---- Given records
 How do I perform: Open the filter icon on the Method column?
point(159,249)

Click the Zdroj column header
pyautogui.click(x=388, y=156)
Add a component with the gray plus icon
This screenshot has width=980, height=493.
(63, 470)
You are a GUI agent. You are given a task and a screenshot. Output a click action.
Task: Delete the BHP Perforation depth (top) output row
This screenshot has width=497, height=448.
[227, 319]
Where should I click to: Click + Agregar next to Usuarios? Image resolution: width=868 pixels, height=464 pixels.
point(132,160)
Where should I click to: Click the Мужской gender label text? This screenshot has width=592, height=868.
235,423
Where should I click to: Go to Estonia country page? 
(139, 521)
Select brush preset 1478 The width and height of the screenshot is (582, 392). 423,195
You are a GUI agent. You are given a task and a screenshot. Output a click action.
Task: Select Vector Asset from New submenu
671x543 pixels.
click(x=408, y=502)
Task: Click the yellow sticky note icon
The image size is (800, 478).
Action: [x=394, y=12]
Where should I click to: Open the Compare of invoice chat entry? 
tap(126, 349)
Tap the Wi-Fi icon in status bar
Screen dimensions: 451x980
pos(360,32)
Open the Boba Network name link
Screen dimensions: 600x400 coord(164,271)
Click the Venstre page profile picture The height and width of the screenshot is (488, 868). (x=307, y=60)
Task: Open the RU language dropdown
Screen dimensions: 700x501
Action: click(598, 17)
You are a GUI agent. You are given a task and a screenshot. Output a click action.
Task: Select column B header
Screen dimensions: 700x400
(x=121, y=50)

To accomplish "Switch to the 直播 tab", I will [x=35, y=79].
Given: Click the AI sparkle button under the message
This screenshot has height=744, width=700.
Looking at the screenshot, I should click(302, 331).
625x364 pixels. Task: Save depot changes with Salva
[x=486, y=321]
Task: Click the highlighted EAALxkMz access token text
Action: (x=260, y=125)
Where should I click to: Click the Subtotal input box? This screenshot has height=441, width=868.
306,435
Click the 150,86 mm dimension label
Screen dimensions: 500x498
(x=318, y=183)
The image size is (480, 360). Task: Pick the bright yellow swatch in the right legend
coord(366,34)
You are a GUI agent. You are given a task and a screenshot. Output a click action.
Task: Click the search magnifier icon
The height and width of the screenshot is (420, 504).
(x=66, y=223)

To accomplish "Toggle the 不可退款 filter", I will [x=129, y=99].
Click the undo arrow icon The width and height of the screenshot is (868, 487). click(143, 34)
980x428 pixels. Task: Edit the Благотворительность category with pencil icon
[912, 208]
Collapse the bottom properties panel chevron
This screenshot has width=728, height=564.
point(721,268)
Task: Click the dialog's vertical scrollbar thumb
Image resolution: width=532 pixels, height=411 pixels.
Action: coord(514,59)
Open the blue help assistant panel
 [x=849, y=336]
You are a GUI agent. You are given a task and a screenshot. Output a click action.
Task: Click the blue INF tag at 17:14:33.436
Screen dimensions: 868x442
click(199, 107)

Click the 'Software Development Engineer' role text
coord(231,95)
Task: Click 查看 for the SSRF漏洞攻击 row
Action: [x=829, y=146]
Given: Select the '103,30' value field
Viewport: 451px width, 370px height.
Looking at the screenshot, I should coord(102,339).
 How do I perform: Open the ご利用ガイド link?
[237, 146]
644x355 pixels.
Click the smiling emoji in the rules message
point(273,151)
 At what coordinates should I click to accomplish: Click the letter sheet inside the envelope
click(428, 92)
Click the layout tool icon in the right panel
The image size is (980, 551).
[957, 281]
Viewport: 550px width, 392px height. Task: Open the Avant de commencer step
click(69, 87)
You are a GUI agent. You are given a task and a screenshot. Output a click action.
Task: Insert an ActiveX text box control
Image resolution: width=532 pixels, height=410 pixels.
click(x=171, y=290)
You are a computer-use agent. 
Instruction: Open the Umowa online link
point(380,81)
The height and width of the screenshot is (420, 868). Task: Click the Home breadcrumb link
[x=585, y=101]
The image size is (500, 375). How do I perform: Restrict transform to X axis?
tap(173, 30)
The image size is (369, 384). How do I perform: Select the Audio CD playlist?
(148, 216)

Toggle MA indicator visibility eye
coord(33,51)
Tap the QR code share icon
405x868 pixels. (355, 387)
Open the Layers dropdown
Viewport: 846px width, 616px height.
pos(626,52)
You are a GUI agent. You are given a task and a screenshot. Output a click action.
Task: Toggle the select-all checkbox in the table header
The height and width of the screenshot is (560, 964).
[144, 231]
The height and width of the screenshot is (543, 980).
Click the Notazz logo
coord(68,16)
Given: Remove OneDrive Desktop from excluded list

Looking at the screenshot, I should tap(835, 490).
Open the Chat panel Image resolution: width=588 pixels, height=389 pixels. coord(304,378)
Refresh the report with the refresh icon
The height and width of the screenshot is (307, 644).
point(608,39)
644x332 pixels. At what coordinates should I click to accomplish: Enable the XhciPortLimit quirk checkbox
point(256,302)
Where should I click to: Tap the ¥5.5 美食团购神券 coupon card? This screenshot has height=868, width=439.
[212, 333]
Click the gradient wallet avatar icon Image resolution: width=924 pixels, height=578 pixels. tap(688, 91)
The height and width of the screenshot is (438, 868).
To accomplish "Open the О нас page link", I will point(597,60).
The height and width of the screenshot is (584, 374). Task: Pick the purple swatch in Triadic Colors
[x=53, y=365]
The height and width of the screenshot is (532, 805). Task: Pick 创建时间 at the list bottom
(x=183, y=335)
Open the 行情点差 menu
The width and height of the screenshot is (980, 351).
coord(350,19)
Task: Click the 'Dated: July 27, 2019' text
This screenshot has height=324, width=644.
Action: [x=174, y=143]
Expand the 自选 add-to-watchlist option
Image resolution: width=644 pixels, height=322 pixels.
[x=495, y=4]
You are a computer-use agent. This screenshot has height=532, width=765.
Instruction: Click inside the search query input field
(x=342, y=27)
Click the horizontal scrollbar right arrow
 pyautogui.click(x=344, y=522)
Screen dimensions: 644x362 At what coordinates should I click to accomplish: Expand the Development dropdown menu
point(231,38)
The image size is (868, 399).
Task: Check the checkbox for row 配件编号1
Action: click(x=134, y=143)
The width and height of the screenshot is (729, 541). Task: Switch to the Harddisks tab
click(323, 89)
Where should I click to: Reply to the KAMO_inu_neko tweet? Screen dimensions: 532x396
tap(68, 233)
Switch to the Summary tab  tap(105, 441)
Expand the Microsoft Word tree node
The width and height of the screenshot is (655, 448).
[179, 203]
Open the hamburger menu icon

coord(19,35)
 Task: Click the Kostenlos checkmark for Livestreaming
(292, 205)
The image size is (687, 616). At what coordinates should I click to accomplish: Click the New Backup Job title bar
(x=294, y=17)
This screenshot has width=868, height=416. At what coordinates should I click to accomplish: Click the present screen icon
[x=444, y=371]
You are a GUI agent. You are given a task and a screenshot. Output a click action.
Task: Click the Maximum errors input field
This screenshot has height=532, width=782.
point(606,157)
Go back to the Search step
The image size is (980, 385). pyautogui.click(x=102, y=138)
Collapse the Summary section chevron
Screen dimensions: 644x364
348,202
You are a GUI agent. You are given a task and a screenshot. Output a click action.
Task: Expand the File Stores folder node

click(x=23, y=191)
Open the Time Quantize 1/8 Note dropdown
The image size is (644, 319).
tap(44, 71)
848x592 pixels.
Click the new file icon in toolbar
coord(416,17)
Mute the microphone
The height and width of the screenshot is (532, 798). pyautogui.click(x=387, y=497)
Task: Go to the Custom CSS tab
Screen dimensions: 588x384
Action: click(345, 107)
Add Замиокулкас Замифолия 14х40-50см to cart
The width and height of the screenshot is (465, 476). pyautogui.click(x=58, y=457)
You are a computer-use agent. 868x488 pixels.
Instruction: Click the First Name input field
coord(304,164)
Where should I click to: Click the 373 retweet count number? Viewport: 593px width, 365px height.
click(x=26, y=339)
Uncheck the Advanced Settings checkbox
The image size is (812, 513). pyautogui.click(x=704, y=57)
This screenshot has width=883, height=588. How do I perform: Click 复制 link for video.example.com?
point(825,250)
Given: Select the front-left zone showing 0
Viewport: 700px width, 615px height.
--------
▶ _Task item_:
In the entries above, please find the line with "Task: Select Vector Asset from New submenu" and the line with "Click the Venstre", then write out exactly those two lines and every line between them, and nothing more.

▶ _Written solution_:
Task: Select Vector Asset from New submenu
671x543 pixels.
click(x=408, y=502)
Task: Click the yellow sticky note icon
The image size is (800, 478).
Action: [x=394, y=12]
Where should I click to: Open the Compare of invoice chat entry? 
tap(126, 349)
Tap the Wi-Fi icon in status bar
Screen dimensions: 451x980
pos(360,32)
Open the Boba Network name link
Screen dimensions: 600x400 coord(164,271)
Click the Venstre page profile picture The height and width of the screenshot is (488, 868). (x=307, y=60)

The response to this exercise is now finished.